30. Götürü bedelli sözleşmelerde yüklenicinin hakettiği imalat bedeli, “fizikî oran yöntemi” ile başka bir ifadeyle sözleşme kapsamında gerçekleştirilen imalatın eksik ve ayıplar da dikkate alınarak işin tamamına göre fizikî oranı tespit edilerek bulunacak bu oran götürü iş bedeline uygulanmak suretiyle saptanmalı ve bu rakamdan kanıtlanan ödemeler düşülerek hesaplanmalıdır (Hukuk Genel Kurulunun 10.06.2021 tarihli ve 2017/15-2331 E., 2021/739 K. sayılı kararı).” ( Yargıtay Hukuk Genel Kurulu 11/10/2022 tarih, 2020/(15)6-715 E, 2022/1279 K.)
Dava nispi harca tabi olup, davanın reddedilen kısmı yönünden, karar tarihi itibariyle yürürlükte bulunan AAÜT’ye göre hesaplama yapılarak davalı lehine vekalet ücretine hükmedilmiştir. Davalı lehine hükmedilen vekalet ücreti tarifeye uygundur. Davacılar vekilinin bu yöndeki istinaf başvurusu da yerinde değildir.

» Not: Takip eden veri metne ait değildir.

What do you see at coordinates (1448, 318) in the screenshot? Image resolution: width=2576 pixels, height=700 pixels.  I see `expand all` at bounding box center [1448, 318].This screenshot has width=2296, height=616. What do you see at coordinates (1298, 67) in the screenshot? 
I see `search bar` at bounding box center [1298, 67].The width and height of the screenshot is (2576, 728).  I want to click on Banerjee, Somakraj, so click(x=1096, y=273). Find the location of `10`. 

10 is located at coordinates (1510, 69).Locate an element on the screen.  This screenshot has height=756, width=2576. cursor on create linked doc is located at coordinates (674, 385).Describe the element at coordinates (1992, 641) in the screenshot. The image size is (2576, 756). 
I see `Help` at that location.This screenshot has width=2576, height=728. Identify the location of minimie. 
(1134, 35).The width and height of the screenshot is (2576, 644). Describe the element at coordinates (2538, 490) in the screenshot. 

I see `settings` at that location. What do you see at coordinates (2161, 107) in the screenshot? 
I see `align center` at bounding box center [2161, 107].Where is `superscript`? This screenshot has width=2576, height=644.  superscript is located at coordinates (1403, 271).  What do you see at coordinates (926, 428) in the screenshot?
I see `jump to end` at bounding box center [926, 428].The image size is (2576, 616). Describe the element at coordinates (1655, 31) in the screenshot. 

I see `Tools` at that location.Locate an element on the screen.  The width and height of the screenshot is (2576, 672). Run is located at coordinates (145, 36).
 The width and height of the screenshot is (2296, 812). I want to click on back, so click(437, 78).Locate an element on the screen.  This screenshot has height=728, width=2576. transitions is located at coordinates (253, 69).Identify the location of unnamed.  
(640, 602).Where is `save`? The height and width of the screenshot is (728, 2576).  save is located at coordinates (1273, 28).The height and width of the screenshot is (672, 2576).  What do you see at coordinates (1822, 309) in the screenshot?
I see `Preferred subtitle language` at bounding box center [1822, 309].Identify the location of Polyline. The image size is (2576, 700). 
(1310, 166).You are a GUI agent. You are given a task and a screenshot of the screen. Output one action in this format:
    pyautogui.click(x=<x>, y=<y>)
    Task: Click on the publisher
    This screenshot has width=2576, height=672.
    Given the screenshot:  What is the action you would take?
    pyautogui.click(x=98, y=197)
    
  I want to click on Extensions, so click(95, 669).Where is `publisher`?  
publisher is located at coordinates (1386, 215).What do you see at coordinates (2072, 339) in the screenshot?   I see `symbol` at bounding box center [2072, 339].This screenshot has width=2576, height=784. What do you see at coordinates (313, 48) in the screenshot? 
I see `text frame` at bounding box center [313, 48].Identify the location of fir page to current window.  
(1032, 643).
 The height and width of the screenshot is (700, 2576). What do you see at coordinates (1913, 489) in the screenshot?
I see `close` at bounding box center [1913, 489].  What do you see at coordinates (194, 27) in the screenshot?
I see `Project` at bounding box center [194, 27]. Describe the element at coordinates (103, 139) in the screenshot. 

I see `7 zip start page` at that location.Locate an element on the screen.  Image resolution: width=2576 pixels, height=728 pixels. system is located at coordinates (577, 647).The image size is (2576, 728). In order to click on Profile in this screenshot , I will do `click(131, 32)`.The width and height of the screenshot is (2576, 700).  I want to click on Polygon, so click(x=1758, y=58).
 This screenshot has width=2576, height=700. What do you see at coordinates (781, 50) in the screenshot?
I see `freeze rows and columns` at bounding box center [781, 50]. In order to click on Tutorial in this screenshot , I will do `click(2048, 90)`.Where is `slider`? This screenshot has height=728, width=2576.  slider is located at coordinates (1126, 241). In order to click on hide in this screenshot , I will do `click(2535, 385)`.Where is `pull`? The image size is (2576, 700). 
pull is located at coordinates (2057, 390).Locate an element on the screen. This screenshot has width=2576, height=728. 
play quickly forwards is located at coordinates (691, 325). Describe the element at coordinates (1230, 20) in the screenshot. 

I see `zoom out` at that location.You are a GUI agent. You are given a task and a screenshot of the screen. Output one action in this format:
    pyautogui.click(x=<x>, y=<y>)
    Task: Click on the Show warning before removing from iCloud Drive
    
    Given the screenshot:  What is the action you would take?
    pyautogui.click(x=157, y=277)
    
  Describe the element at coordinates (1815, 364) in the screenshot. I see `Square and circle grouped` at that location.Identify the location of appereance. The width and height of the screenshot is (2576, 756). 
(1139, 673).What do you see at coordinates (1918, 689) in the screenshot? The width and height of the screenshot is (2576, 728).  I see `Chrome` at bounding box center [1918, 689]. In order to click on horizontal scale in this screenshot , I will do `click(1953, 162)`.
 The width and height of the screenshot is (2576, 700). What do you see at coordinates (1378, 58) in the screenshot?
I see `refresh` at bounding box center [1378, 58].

Eser sözleşmelerinde sözleşme konusu imalatların o sözleşmenin yüklenicisi tarafından yapıldığı karine olarak kabul edilir. Karinenin aksini ispat yükü iş sahibine aittir. Davalı vekili, tespite konu işlerin tamamının davacıların murisi tarafından yapılmadığını iddia etmişse de bu iddiasını ispata yarar delillerini dosyaya ibraz etmemiştir.
İlk derece mahkemesinin gerekçesi ve kararı yerindedir.
Sonuç olarak: Her iki taraf vekilinin istinaf talebinin 6100 sayılı Hukuk Muhakemeleri Kanunu’nun 353/1-b-1 maddesi gereğince esastan reddine karar verilerek aşağıdaki şekilde hüküm kurulmuştur.
HÜKÜM : Gerekçesi yukarıda açıklandığı üzere,

1-Taraf vekillerinin istinaf talebinin 6100 sayılı Hukuk Muhakemeleri Kanunu’nun 353/1-b-1 maddesi gereğince ESASTAN REDDİNE,

2-İstinaf talep eden davalıdan alınması gereken istinaf karar ve ilam harcı 11.783,47-TL olmakla peşin alınan 2.946,00-TL nispi harcın mahsubu ile bakiye 8.837,47 -TL istinaf karar ve ilam harcının davalıdan alınarak hazineye İRAD KAYDEDİLMESİNE,

3-İstinaf talep eden davacılardan alınması gereken istinaf karar ve ilam harcı 179,90-TL olmakla peşin alınan 80,70TL nispi harcın mahsubu ile bakiye 99,20 -TL istinaf karar ve ilam harcının davacılardan alınarak hazineye İRAD KAYDEDİLMESİNE,
…-Taraf vekilleri tarafından yatırılan toplam 450,40-TL istinaf kanun yoluna başvurma harcının hazineye gelir KAYDINA,
5-İstinaf masraflarının, başvuran davalı ve davacılar üzerinde BIRAKILMASINA,
6-İstinaf yargılaması sırasında duruşma açılmadığından vekalet ücreti takdirine YER OLMADIĞINA,
7-Kararın 6100 sayılı Hukuk Muhakemeleri Kanununun 359/3. maddesi uyarınca ilk derece mahkemesi tarafından TARAFLARA TEBLİĞİNE,
Dair, dosya üzerinde yapılan inceleme sonunda, 6100 sayılı Hukuk Muhakemeleri Kanununun 362/1-a bendi gereğince kesin olmak üzere oy birliği ile karar verildi. 25/01/2023


Başkan

*e-imzalıdır.*

Üye

*e-imzalıdır.*

Üye

*e-imzalıdır.*

Katip

*e-imzalıdır.*

Bu belge 5070 sayılı elektronik imza kanununa göre elektronik olarak imzalanmıştır.